Harga Minyak Global Anjlok, Pemerintah Diminta Siaga Hadapi Dampak ke APBN
Harga minyak mentah dunia turun drastis, ancam stabilitas APBN 2025. Simak dampak dan respons pemerintah dalam laporan eksklusif berikut.
JAKARTA, https://cutt.ly/ye42l9F8 – Pemerintah Indonesia diminta meningkatkan kewaspadaan menyusul penurunan signifikan harga minyak mentah dunia yang berpotensi menggoyahkan stabilitas Anggaran Pendapatan dan Belanja Negara (APBN) 2025.
Pada Selasa (28/1/2025), harga minyak Brent tercatat turun 1,8% ke posisi 77,08 dolar AS per barel, sementara minyak jenis West Texas Intermediate (WTI) anjlok 2% menjadi 73,17 dolar AS. Kondisi ini memicu kekhawatiran akan terganggunya realisasi penerimaan negara dan kenaikan risiko defisit anggaran.
Peringatan dari Pakar Ekonomi Indef
Kepala Center Makroekonomi dan Keuangan Institute for Development of Economics and Finance (Indef), M. Rizal Taufikurahman, menegaskan bahwa fluktuasi harga minyak mentah global harus diwaspadai karena berdampak langsung pada dua komponen krusial APBN: penerimaan negara dari sektor migas dan alokasi subsidi energi.
“Penurunan harga minyak berimplikasi pada berkurangnya pendapatan negara, meski di sisi lain subsidi energi juga turut menyusut. Namun, ketergantungan Indonesia pada komoditas ini masih tinggi, sehingga pemerintah perlu menyiapkan langkah antisipasi,” tegas Rizal dalam diskusi terbatas Indef, Rabu (29/1/2025).
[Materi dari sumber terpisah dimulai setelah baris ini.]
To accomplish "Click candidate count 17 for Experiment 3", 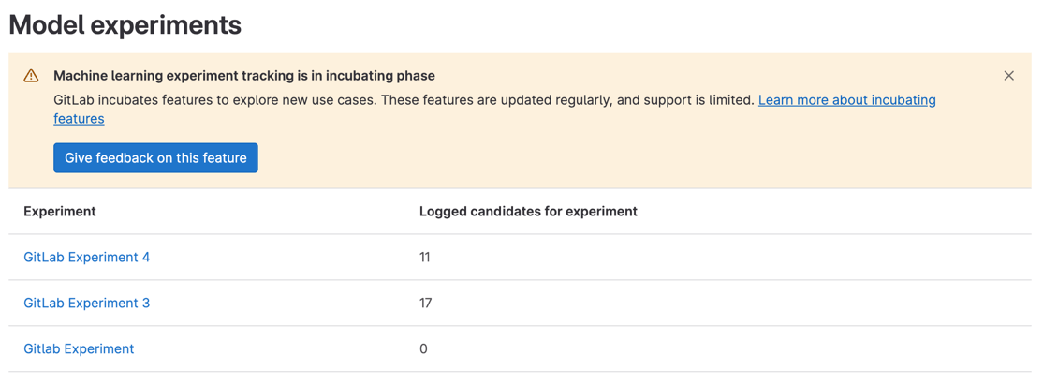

Dampak Ganda pada APBN 2025
Berdasarkan data Kementerian Keuangan, sektor migas menyumbang sekitar 5-7% penerimaan negara pada APBN 2025. Asumsi harga minyak dalam anggaran tahun ini dipatok 78 dolar AS per barel. Jika harga bertahan di bawah angka tersebut, realisasi pendapatan negara diprediksi meleset Rp8-10 triliun.
Di sisi lain, penurunan harga minyak berpotensi mengurangi beban subsidi energi yang dianggarkan mencapai Rp150 triliun pada 2025. Namun, Rizal mengingatkan bahwa keuntungan ini bisa terhapus jika nilai tukar rupiah terhadap dolar AS melemah.
“Jika rupiah terdepresiasi, biaya impor BBM dan gas tetap tinggi meski harga minyak turun. Ini seperti paradoks yang harus diantisipasi,” tambahnya.
Faktor Eksternal yang Memperburuk Risiko
Selain volatilitas harga minyak, pemerintah juga diminta memantau dinamika nilai tukar rupiah dan ketegangan geopolitik global. Konflik di Timur Tengah dan ketidakstabilan pasokan energi Eropa disebutkan Rizal sebagai pemicu potensial kenaikan harga minyak mendadak.
“Harga minyak saat ini tidak sustain karena rentan gejolak geopolitik. Jika terjadi eskalasi konflik, kenaikan 10-15% dalam waktu singkat sangat mungkin terjadi,” ujar Rizal.
Langkah Antisipasi yang Diusulkan
Untuk meminimalkan risiko, Indef merekomendasikan tiga langkah strategis:
Memperkuat instrumen hedging (lindung nilai) untuk mengamankan penerimaan migas.
Mempercepat revisi mekanisme subsidi energi agar lebih tepat sasaran dan hemat anggaran.
Meningkatkan koordinasi dengan Bank Indonesia untuk stabilisasi nilai tukar rupiah.
Respons Pemerintah
Hingga berita ini diturunkan, Kementerian Keuangan belum memberikan pernyataan resmi terkait penyesuaian APBN 2025. Namun, sumber internal mengungkapkan bahwa pemerintah sedang mempelajari opsi revisi asumsi makroekonomi jika harga minyak bertahan di kisaran 75-77 dolar AS hingga akhir kuartal I/2025.
Penurunan harga minyak mentah global menjadi ujian berat bagi ketahanan fiskal Indonesia. Di tengah ketergantungan yang masih tinggi pada sektor migas, pemerintah dituntut untuk merancang strategi jangka pendek dan panjang guna menghindari defisit anggaran yang membahayakan stabilitas ekonomi nasional. Kewaspadaan terhadap dinamika global dan fleksibilitas kebijakan menjadi kunci utama menghadapi ketidakpastian ini.